In my experience this defensiveness comes from his underling emotional distress from upsetting you. He doesn't see that visiting the dating sites (if he is), can actually lead to harm, he may also be defending himself from the guilt associated from it. He probably thinks that its harmless, that he would never meet a woman, it's just exciting. And those sites always aggressively market with images of unrealistically attractive woman. He's picking up on the fact that he's hurting you and this hurts him. When he gets hurt (like all of us) on this emotional level, its easy to get mad to defend against the primary feelings. The anger is called "reactive anger". When we get angry because of emotional distress our IQ or intelligence goes down fast. So we can't problem solve or communicate effectively.
In my view criticism is just a very unhealthy and ineffective way to express a core-relationship need.
I think you're husband just needs to learn about this process, and that there is nothing you can't give him emotionally that he can get from a dating site. Not only, that but if he gets tricked into an affair, the long term consequences will hurt everyone in your family vs the short term payoffs of brief entertainment or excitement etc...This actually just indicates the need for learning some basic relationship skills that we are sadly not born with.
He may also be unconsciously soothing his own sense of discomfort from increased stress/responsibility and work associated with a new family and other responsibilities he has. He needs to know that you can soothe and relax him when needed, this would be a core-relationship need for him to express and meet.
Have you read any relationship books together or just talked about it so far?
Just talked about it.
I'm going to get you links to the most valuable relationship books on the market (based on the highest quality marital research there is). You can likely get these books at your local public library for free. I'll be back in a second with some important links that I think will help you get this mutual learn process going.....
Can you give me any pointers on what I need to do and should I just stop asking him about the sites, even though I know he is lying to me about them, should I just let it go?
Yes.

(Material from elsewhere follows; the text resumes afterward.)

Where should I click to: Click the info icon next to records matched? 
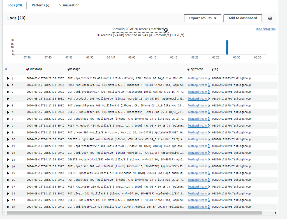[166, 29]
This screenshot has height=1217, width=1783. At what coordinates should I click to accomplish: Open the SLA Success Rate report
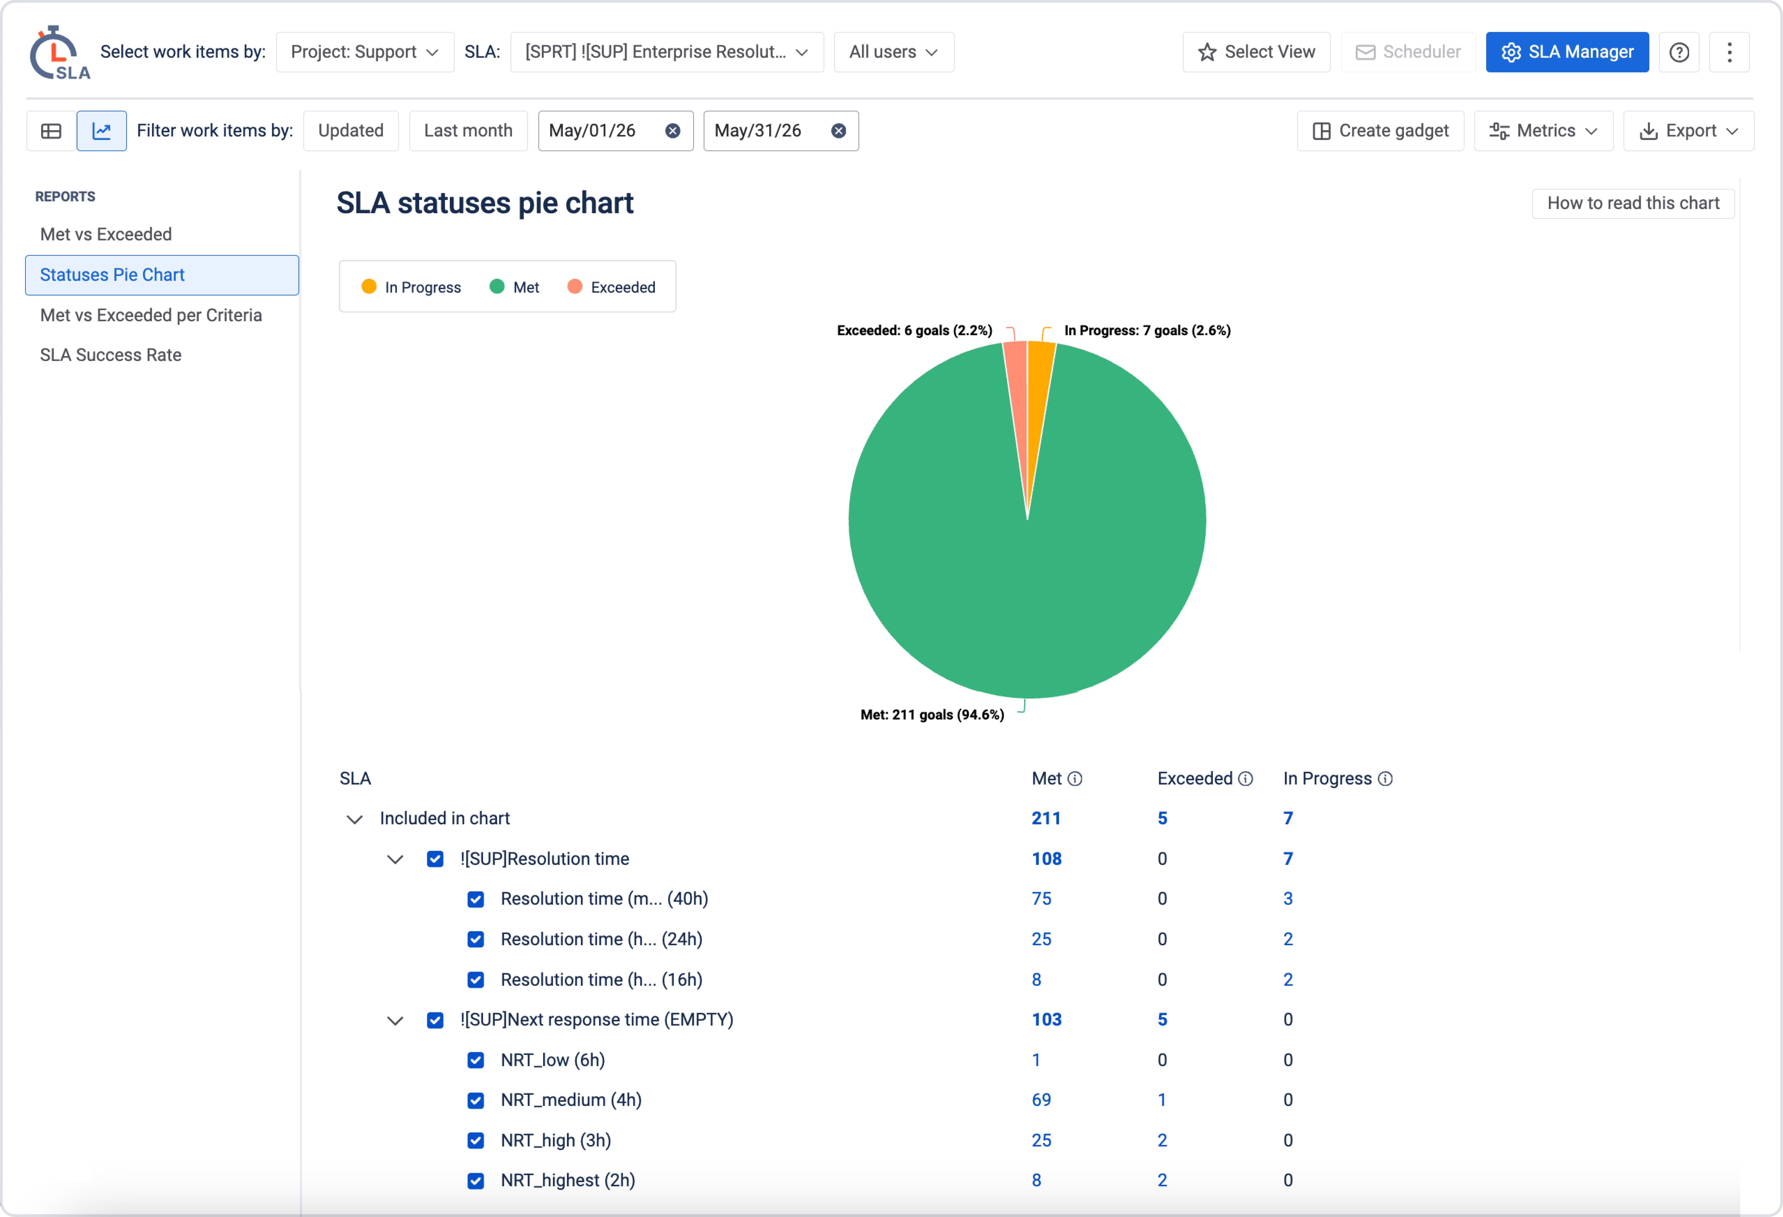(x=110, y=355)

I'm actually getting you some links to study and share here's the first one:
These two video links will show you the communication styles I mentioned above and the reactive-anger process that harms marriages....
This woman is literally the best marital therapist and researcher in the world, Dr. Gottman from the first video links on couple's research has said so recently. She wrote the book I recommend you and your husband read together. It will guide you in taking about this and other core relationship needs. All relationship needs break down to "attachment needs."
Alright. Thank you.
Here is the site that explains the book:
I recommend that you put aside at least 30 minutes a night for a week and read one chapter to each other. It's very easy to read and to understand. It will also guide you through a structured conversation very gently to get to the heart of the matter.
When you're husband starts to see that he is hurting you at this level rather than just seeing your anger, that good husband will come out and want to protect you and love you. This will help him re-think any internet or other behavior that requires marriage protecting boundaries.
Does that make sense? And, do you have any other questions?
alright. I bought the book. Just one more thing, do you think I should just shut up about the sites, and work on our marriage and let it go, or just bug him til he tells me the truth?
I think you address the internet issue within the context of the book. The most
important thing is to learn how to communicate your feelings and needs none-defensively. I'd get started with the book soon, and anticipate bringing up the issues in the guided conversation.
alright thank you. Have a good day!
You also. I wish you and your family the very best!